[Work instructions]: Copy the material below verbatim, starting at the line that contains "Image resolution: width=577" and continuing through the last line of the material.

[Entries on where items appear]
= = = = = = =
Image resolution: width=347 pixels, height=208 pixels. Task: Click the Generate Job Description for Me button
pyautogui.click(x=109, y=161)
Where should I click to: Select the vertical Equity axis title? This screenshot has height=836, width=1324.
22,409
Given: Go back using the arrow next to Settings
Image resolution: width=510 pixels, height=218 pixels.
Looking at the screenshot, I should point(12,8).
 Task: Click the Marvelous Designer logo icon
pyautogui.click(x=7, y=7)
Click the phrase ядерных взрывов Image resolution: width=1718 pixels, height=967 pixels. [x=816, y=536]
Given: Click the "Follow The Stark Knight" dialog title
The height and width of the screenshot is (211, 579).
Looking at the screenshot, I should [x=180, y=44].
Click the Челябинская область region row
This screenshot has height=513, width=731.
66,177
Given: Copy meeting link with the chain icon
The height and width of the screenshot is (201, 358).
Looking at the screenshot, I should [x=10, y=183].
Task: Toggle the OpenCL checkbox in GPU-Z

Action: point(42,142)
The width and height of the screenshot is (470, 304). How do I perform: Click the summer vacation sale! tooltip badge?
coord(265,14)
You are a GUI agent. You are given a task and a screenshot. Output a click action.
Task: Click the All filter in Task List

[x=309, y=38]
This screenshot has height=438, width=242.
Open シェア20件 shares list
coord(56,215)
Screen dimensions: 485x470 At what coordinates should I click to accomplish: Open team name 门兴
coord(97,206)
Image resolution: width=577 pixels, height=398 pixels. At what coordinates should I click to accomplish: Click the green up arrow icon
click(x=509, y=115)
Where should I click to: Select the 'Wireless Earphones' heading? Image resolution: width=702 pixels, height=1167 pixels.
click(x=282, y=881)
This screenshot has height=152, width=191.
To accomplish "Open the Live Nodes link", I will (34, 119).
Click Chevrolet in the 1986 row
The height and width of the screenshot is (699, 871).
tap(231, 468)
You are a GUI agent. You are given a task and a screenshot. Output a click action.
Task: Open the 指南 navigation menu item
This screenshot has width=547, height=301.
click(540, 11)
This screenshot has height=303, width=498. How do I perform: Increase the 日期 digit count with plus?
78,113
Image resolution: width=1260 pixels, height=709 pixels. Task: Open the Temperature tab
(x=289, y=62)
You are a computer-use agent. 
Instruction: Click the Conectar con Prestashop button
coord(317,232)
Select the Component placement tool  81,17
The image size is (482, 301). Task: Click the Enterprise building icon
= = = = = = =
[Expected answer]:
Image resolution: width=577 pixels, height=398 pixels. At what coordinates should I click to accomplish: Click the green up arrow icon
click(x=509, y=115)
Where should I click to: Select the 'Wireless Earphones' heading? Image resolution: width=702 pixels, height=1167 pixels.
click(x=282, y=881)
This screenshot has height=152, width=191.
To accomplish "Open the Live Nodes link", I will (34, 119).
Click Chevrolet in the 1986 row
The height and width of the screenshot is (699, 871).
tap(231, 468)
You are a GUI agent. You are given a task and a screenshot. Output a click action.
Task: Open the 指南 navigation menu item
This screenshot has width=547, height=301.
click(540, 11)
This screenshot has height=303, width=498. How do I perform: Increase the 日期 digit count with plus?
78,113
Image resolution: width=1260 pixels, height=709 pixels. Task: Open the Temperature tab
(x=289, y=62)
You are a computer-use agent. 
Instruction: Click the Conectar con Prestashop button
coord(317,232)
Select the Component placement tool  81,17
The image size is (482, 301). Task: Click the Enterprise building icon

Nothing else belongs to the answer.